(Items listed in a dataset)
☆ ☆ ☆ ☆

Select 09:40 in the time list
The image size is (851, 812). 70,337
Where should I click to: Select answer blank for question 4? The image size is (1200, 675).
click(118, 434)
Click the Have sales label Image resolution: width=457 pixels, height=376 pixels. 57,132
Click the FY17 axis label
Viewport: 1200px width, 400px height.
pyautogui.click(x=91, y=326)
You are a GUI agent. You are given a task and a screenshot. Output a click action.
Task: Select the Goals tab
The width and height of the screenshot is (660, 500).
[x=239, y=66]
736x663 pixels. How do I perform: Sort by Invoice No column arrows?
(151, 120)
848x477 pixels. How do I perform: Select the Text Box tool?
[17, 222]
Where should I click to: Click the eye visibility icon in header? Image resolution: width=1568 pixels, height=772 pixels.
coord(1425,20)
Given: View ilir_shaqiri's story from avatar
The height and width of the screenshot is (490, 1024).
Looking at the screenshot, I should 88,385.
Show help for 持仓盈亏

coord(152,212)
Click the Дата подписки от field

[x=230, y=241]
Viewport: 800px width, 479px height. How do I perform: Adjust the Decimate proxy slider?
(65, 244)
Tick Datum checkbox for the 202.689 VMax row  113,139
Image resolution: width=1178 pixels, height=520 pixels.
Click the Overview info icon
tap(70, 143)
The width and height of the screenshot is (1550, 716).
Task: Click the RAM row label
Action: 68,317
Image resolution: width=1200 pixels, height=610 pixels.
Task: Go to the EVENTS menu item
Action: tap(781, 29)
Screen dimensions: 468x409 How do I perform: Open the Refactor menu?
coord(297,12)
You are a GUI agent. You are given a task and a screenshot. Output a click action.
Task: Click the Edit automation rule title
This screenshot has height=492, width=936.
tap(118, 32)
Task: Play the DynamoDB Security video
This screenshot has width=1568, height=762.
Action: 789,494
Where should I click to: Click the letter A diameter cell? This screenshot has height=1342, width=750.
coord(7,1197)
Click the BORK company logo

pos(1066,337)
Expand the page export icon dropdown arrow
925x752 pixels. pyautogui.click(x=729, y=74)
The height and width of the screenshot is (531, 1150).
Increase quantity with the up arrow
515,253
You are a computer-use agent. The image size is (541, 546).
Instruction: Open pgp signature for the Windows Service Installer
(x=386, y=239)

☆ ☆ ☆ ☆

Transcribe every line of the records exactly, please.

[EXERCISE OUTPUT]
Select 09:40 in the time list
The image size is (851, 812). 70,337
Where should I click to: Select answer blank for question 4? The image size is (1200, 675).
click(118, 434)
Click the Have sales label Image resolution: width=457 pixels, height=376 pixels. 57,132
Click the FY17 axis label
Viewport: 1200px width, 400px height.
pyautogui.click(x=91, y=326)
You are a GUI agent. You are given a task and a screenshot. Output a click action.
Task: Select the Goals tab
The width and height of the screenshot is (660, 500).
[x=239, y=66]
736x663 pixels. How do I perform: Sort by Invoice No column arrows?
(151, 120)
848x477 pixels. How do I perform: Select the Text Box tool?
[17, 222]
Where should I click to: Click the eye visibility icon in header? Image resolution: width=1568 pixels, height=772 pixels.
coord(1425,20)
Given: View ilir_shaqiri's story from avatar
The height and width of the screenshot is (490, 1024).
Looking at the screenshot, I should 88,385.
Show help for 持仓盈亏

coord(152,212)
Click the Дата подписки от field

[x=230, y=241]
Viewport: 800px width, 479px height. How do I perform: Adjust the Decimate proxy slider?
(65, 244)
Tick Datum checkbox for the 202.689 VMax row  113,139
Image resolution: width=1178 pixels, height=520 pixels.
Click the Overview info icon
tap(70, 143)
The width and height of the screenshot is (1550, 716).
Task: Click the RAM row label
Action: 68,317
Image resolution: width=1200 pixels, height=610 pixels.
Task: Go to the EVENTS menu item
Action: tap(781, 29)
Screen dimensions: 468x409 How do I perform: Open the Refactor menu?
coord(297,12)
You are a GUI agent. You are given a task and a screenshot. Output a click action.
Task: Click the Edit automation rule title
This screenshot has height=492, width=936.
tap(118, 32)
Task: Play the DynamoDB Security video
This screenshot has width=1568, height=762.
Action: 789,494
Where should I click to: Click the letter A diameter cell? This screenshot has height=1342, width=750.
coord(7,1197)
Click the BORK company logo

pos(1066,337)
Expand the page export icon dropdown arrow
925x752 pixels. pyautogui.click(x=729, y=74)
The height and width of the screenshot is (531, 1150).
Increase quantity with the up arrow
515,253
You are a computer-use agent. The image size is (541, 546).
Instruction: Open pgp signature for the Windows Service Installer
(x=386, y=239)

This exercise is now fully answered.